Rita outlined how the success of working from home largely depends on the make up of the team. Her team had regular touch down meetings three times a week for everyone to come together and share information on cases and to ensure that they were all aware of what everyone was doing. It meant there was a focused need to concentrate on communication more effectively rather than relying on seeing someone in the office to speak to them.

Rita changed to her new job in the fostering recruitment team a month ago. This new team have been working from home since the first lockdown. The service manager is in on two specific days a week to maintain a presence but, as in her last job, there can only be a couple of people in the office and time slot have to be booked in advance. Rita is finding that working from home there is no natural opportunity to discuss cases with someone as she found in the office.

“There are clear benefits, I would be commuting for an hour minimum each way and that is time that can now be spent working. The work/life balance I have yet to realise whether this has improved or not. I’m logging on earlier before my children are even up and whereas before I knew I had to leave the office at a certain time to be home for when they got in, as I am at home, there is no natural cue for me to stop and therefore I’m working later too. However, it is handy being able to put a load of washing in while I’m at home and I don’t need to organise someone to come and let the dog out,” explained Rita.

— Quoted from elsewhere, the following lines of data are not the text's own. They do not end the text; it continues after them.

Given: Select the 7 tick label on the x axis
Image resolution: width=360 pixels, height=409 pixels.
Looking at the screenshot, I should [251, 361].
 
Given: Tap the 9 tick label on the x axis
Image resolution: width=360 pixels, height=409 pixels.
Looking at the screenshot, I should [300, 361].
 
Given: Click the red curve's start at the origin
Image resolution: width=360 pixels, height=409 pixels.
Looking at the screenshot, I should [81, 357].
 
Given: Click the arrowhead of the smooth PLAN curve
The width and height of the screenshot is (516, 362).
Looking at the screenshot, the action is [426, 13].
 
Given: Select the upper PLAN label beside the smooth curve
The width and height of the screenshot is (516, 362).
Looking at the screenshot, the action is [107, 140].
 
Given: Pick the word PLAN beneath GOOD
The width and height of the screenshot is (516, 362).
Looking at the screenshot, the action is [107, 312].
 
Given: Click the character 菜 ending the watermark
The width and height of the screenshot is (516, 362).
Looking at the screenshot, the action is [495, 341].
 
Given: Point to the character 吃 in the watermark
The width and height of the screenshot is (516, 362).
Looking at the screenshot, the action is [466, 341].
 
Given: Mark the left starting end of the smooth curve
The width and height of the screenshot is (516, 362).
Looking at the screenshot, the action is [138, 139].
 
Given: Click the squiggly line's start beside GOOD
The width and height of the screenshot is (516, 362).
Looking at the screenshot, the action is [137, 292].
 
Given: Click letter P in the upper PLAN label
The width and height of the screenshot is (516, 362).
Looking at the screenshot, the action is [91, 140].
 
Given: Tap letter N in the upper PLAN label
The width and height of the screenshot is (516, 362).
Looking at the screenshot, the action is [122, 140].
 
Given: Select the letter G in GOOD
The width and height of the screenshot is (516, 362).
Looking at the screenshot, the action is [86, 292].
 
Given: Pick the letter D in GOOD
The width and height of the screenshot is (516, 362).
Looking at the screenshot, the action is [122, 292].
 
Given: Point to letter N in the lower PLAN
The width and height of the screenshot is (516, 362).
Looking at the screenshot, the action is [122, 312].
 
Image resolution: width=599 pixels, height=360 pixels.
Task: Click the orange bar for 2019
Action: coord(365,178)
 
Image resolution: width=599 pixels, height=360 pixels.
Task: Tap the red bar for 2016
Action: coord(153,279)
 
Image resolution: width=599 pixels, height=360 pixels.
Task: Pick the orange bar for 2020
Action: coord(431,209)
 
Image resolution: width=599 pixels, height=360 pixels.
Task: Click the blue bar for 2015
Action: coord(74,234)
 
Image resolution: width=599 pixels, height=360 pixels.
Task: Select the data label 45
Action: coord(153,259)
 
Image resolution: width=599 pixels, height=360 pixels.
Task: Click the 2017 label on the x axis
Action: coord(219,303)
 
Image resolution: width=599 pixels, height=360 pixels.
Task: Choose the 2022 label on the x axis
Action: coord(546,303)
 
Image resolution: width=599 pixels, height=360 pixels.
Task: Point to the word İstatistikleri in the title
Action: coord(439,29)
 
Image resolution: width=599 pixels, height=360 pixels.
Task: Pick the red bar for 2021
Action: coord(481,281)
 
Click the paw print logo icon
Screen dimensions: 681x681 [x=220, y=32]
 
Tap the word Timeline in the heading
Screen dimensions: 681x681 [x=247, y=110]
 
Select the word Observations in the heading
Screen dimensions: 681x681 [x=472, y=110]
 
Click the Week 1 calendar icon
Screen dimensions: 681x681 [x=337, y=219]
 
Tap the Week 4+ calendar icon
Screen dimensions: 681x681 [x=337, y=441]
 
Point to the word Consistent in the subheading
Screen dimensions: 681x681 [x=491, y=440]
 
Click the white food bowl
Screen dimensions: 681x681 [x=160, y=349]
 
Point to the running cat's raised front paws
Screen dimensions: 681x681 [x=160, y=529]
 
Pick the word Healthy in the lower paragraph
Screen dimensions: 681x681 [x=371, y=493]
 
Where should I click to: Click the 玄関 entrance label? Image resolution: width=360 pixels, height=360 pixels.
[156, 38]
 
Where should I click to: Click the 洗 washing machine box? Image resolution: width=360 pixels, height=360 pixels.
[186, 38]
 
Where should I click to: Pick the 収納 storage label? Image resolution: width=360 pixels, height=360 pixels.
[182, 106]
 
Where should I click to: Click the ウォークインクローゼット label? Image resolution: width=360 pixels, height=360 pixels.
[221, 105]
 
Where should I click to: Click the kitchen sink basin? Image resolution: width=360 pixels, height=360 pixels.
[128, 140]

Work is literally spreading around Rita’s house as while she largely works in the kitchen, if her children are home from school she will move to another room to focus and especially for confidential calls. "It just means I have various work stations around the house which means there is a constant reminder of work,” she adds.

WFH could hinder learning for ASYE

Rita is an experienced social worker but has found the virtual induction tough. However, she fears for newly qualified social workers in their ASYE. “There is the need for those in the ASYE to have high volumes of supervision and shadowing opportunities as well as the chance to discuss cases with colleagues. This is really difficult to do if you are not part of a physical team and there needs to be much thought given as to who takes responsibility in these cases,” explained Rita.

She warns that the virtual teams could hinder learning for those in ASYE as she agrees that most learning is done ‘on the job’ by overhearing acronyms, difficult conversations with families from experienced social workers, the language used and cases discussed and therefore it is a learning by osmosis which is not tangible to be taught through a text book.

“I think the working from home trend will continue but I don’t think it will be all or nothing, I think we will see more hybrid methods of carrying out assessments with a mix of face to face and online observations and meetings. There are clear benefits such as less traffic on the roads and a smaller carbon footprint as well as the opportunity for a better work/life balance. However, I don’t think working from home can be sustained in the long term if social workers don’t have teams and a proper office-based interaction,” concludes Rita.